Vistas así las cosas, puede hablarse de culturas 'mejores' y 'peores'. No hay un 'todo
vale' en el terreno cultural. No hay duda, en todo caso, de que la humanidad ha vivido
siempre, y sigue viviendo todavía hoy, en un contexto de inmensa variedad cultural.
Podemos, desde luego, hablar de globalización, pero ésta afecta sobre todo a lo que
aquí hemos convenido en llamar civilización, esto es, los medios materiales, los avances
tecnológicos. Podemos especular sobre si en el terreno de las culturas, es decir, de las
diversas interpretaciones de la realidad y las técnicas de actuación ante ella, se
mantendrán durante mucho tiempo conjuntos diferenciados en competencia o, por el
contrario, avanzaremos también en el futuro hacia una convergencia, gracias a los
rapidísimos avances comunicativos. Pero lo cierto es que tales conjuntos existen hoy aún
con mucha fuerza y que entre ellos hay aspectos que pueden considerarse
incompatibles. Entre estos elementos culturales antagónicos o incompatibles destacan,
naturalmente, los estrictamente folklóricos, los asentados en la tradición y el localismo,
es decir, los que se encuentran en las antípodas de la racionalidad.

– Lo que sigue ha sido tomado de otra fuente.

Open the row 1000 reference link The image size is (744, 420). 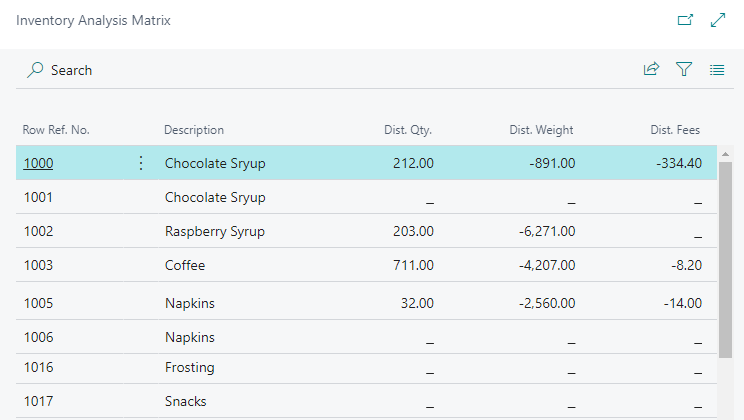[x=38, y=163]
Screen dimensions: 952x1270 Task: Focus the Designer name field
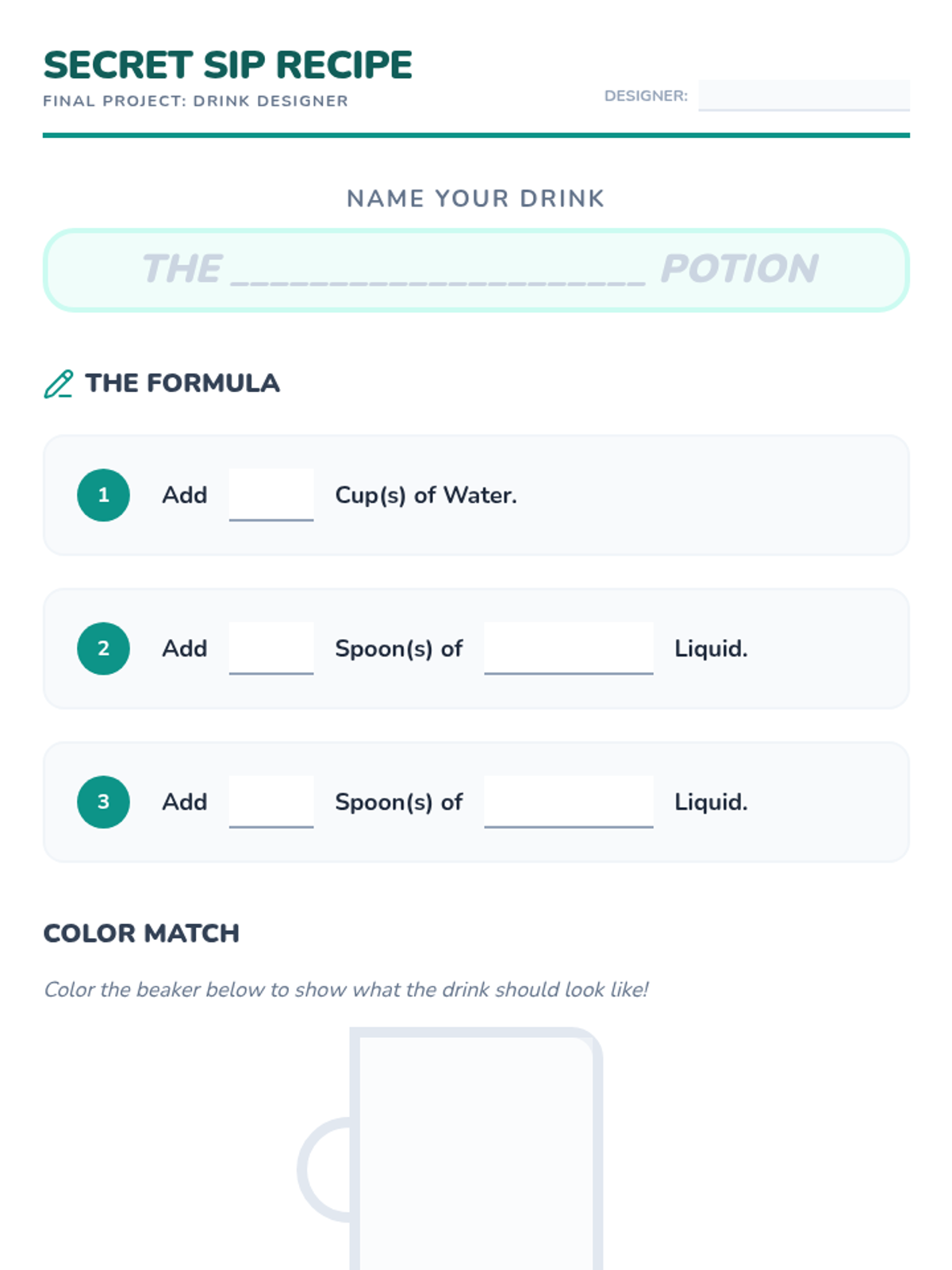click(x=803, y=95)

El núcleo más
irreductible, por supuesto, es el de las creencias religiosas. En ese terreno sí que es
difícil hablar de diálogo, acuerdo o alianza. Al revés de lo que ocurre con los científicos,
entre los que cabe organizar un congreso mundial con razonables expectativas de que
se entiendan inmediatamente, ésta es una utopía cuando se trata de clérigos o creyentes
ardorosos, porque los mensajes religiosos son completa y absolutamente incompatibles.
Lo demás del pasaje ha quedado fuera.